The Science Debate

It’s getting to be election time again! Exciting right? Not really. For one I am dreading the words that will be tweeted over and over once the Presidential debates between hillary and trump are put into gear:

“What about the debate on science?”

Happens every election.

So?  What about it?

It seems to me that there isn’t a whole lot of room to “debate” science.  There hasn’t been and there seldom will be much room for science in politics either.

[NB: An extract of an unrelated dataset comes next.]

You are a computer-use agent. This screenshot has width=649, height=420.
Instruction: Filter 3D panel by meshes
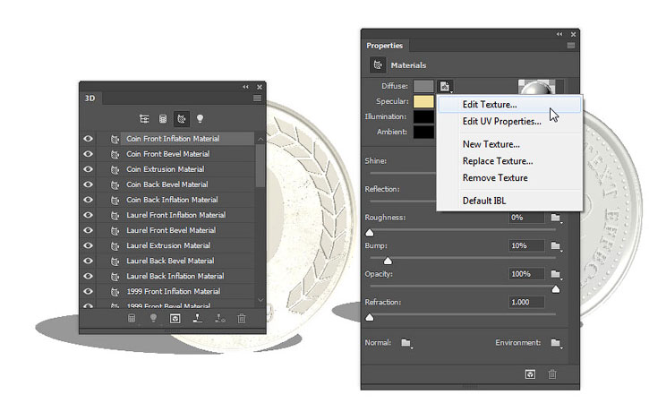coord(163,117)
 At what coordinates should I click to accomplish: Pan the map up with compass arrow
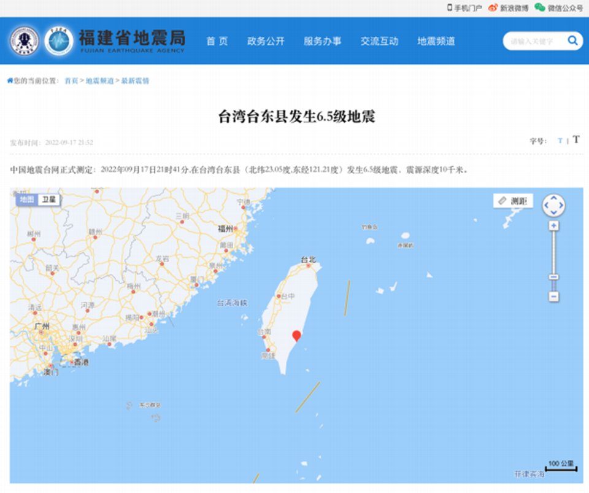point(553,198)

Science is about fact.  It isn’t about democrats, or republicans, or fascists, or communists, or whatever other political party one can think of.  Those groups belong lumped into a mass grave doused in whatever flammable material you decide and then set fire.  I’d prefer a nice strong oxidizer, like an organic peroxide (not the diluted stuff like hydrogen peroxide from the pharmacy… the high-concentration blends that will start to ignite once the material comes in contact with organic matter).  Science is just what it is.  It is always right, because it is what is.  There’s no debating it.  Sure, we still call things theories and the like, but it is less to describe fact and more to describe elements still remaining unresolved.

We call it the ‘theory of evolution’ because its characteristics are still being studied and tested.  As it is a theory, it doesn’t indicate that the events didn’t happen, just that we don’t fully understand why or how it happened.

We call Relativity a theory for similar reasons.

We call Newton’s Laws “Laws” because they have been empirically trialed and tested to extensive ends and proven to be beyond theory.

In either scenario there has been rigorous experimental evidence that supports the “theory” or the “law.”

But we in the layman course of language distribution continue to banter the word “theory” around as though it is a guess. We say things like “I have a theory” to mean what the statement: “I have a hypothesis” truly means. It is a guess. It lacks anything more than brief observed happenstance.

Creationism isn’t a theory as some would even suggest. Although they would like to point to Michael Behe’s challenge to Darwinian evolution as scientific evidence, Creationism is a religious belief.

With all this, once politics and religion get involved in science, it is no longer science.  Neither side is interested in fact, only evidence to support cause.  Correlative effects are taken as causative, data is dropped and ignored, studies hidden, etc, etc just because someone doesn’t want to allow fact to get in the way of a good election or even God’s will.

The fact that any candidate would challenge science as a whole automatically boots them from ‘viable candidate’ status. It is a reason I’d be more inclined to vote for hillary over trump as it appears that the vast majority of the grass-roots republican party is steeped in denial over science. For moral reasons, neither candidate is viable. But at least one doesn’t deny science just to satisfy an agenda (although if push came to shove, I am sure she would as well).

So let’s put this debate about science to rest. Because there is no debate. Science will always prove itself.